Day 7 after due date: More direct follow-up. "Hi Customer, following up on invoice INV-001 for KES 25,000 which is now 7 days overdue. Please advise on when we can expect payment."
Day 14 after due date: Firm but professional. "Hi Customer, this invoice is now 14 days overdue. We may need to pause further deliveries until this is cleared. Please arrange payment at your earliest convenience."
Notice the progression: friendly → polite → direct → firm. Do not start with a threatening tone. Most customers will pay with a gentle nudge. Reserve the firm approach for repeat offenders.
Smart invoice terms to protect your cash flow
Your payment terms have a direct impact on how quickly you get paid. Consider these strategies:
Shorten your terms. Instead of net 30, try net 15 or net 7. Kenyan SMEs are increasingly moving to 7-day or 14-day terms to improve cash flow.

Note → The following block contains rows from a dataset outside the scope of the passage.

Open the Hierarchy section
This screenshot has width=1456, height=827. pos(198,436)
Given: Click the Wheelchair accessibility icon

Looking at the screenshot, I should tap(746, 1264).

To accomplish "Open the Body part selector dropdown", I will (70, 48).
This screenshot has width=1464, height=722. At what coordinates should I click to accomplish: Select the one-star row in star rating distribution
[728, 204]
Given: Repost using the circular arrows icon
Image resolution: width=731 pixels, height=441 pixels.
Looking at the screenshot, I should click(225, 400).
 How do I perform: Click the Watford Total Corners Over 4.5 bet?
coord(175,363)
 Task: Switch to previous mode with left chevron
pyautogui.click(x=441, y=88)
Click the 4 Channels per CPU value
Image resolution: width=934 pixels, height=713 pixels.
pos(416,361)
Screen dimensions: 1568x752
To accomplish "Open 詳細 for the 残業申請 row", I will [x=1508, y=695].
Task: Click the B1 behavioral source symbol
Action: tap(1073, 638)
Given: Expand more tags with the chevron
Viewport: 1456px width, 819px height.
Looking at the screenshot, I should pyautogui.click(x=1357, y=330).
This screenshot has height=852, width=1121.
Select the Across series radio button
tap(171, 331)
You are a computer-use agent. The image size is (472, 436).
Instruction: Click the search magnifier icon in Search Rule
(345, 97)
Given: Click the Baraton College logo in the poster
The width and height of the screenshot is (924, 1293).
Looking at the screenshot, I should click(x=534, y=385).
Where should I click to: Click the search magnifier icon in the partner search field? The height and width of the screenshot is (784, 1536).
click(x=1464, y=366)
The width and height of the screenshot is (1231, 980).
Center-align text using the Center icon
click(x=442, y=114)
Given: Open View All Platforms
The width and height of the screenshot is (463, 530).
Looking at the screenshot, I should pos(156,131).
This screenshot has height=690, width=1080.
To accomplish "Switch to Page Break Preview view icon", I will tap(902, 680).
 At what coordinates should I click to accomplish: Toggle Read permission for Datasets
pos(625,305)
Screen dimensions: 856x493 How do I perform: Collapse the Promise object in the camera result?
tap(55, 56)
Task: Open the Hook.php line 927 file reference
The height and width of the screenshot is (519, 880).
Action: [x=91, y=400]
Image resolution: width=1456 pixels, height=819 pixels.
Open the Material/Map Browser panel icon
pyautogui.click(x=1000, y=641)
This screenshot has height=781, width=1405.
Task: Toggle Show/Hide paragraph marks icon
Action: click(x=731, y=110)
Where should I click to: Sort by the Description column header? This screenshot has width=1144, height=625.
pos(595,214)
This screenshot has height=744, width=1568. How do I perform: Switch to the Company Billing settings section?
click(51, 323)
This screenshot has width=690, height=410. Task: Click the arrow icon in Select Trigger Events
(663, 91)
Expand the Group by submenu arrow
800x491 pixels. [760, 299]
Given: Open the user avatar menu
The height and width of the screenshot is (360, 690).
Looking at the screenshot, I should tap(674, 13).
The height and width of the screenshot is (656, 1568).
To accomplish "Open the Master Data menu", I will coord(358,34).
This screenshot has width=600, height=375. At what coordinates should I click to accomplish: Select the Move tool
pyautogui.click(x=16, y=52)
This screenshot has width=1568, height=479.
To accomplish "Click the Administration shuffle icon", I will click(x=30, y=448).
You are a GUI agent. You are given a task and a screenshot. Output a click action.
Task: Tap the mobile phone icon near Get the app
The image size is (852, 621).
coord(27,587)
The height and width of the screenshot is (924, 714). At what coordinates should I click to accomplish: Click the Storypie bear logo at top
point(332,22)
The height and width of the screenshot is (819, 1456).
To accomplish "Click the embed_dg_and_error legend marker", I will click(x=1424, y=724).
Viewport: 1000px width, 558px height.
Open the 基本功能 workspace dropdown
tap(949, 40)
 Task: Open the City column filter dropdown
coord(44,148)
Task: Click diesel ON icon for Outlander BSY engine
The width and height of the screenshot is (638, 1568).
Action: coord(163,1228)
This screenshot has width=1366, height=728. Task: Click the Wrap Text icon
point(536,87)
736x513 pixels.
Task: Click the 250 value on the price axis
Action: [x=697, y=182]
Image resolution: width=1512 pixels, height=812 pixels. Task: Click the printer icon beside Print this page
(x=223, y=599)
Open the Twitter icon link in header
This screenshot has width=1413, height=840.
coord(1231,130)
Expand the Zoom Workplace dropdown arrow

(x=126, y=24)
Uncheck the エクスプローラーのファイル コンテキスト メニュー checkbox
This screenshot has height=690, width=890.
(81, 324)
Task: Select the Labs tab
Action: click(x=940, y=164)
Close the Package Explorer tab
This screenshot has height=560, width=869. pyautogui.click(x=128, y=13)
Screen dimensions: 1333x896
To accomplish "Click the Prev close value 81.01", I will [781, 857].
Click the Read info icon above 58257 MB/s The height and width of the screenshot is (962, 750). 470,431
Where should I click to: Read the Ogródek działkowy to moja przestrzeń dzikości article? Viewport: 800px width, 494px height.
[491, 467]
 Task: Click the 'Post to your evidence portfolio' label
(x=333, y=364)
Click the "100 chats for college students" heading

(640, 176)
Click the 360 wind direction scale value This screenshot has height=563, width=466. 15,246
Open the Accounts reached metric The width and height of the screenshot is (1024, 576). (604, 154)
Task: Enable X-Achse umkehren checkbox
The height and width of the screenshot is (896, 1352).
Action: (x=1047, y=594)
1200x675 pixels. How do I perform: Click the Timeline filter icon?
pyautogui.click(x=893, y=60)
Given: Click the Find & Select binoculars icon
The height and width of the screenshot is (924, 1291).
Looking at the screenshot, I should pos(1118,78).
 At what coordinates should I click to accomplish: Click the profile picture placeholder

Offer early payment discounts. "2% off if you pay within 7 days" incentivises customers to pay early. The 2% you lose is far less than the cost of chasing a late payment.
Charge late payment interest. Include a 1-2% monthly late payment fee in your terms. Even if you do not always enforce it, having it in writing gives you leverage.
Require deposits for large orders. For invoices over KES 100,000, ask for a 30-50% deposit before starting work. This reduces your risk and shows the customer is committed.
How the SokoWise dashboard shows invoice status at a glance
SokoWise's invoicing dashboard surfaces every invoice with its current status: draft, sent, paid, or overdue. You can see at a glance how much money is outstanding, which customers haven't paid, and how long each invoice has been overdue.
The dashboard also shows trends , how your average payment time is changing month over month, and whether specific customers are consistently paying late. This data helps you make better decisions, like tightening payment terms for repeat offenders or offering early-payment discounts to reliable customers.
You can also generate invoice reports by date range, customer, or status. This makes it easy to provide your accountant with a clear picture of your receivables at any point in the month. No more printing out individual invoices or scrolling through WhatsApp chats to compile a list of who owes what.
A simple tracking routine
Check your SokoWise dashboard every morning. Review the overdue list and send follow-ups to any customer past their due date. Review the "sent" list and note which invoices are approaching their due date. That's 5 minutes a day that keeps your cash flow healthy.
For an even more efficient system, set aside 30 minutes every Friday afternoon to process your invoicing for the week. Send out any new invoices, process payments received, and schedule follow-ups for overdue accounts. This weekly rhythm ensures nothing falls through the cracks.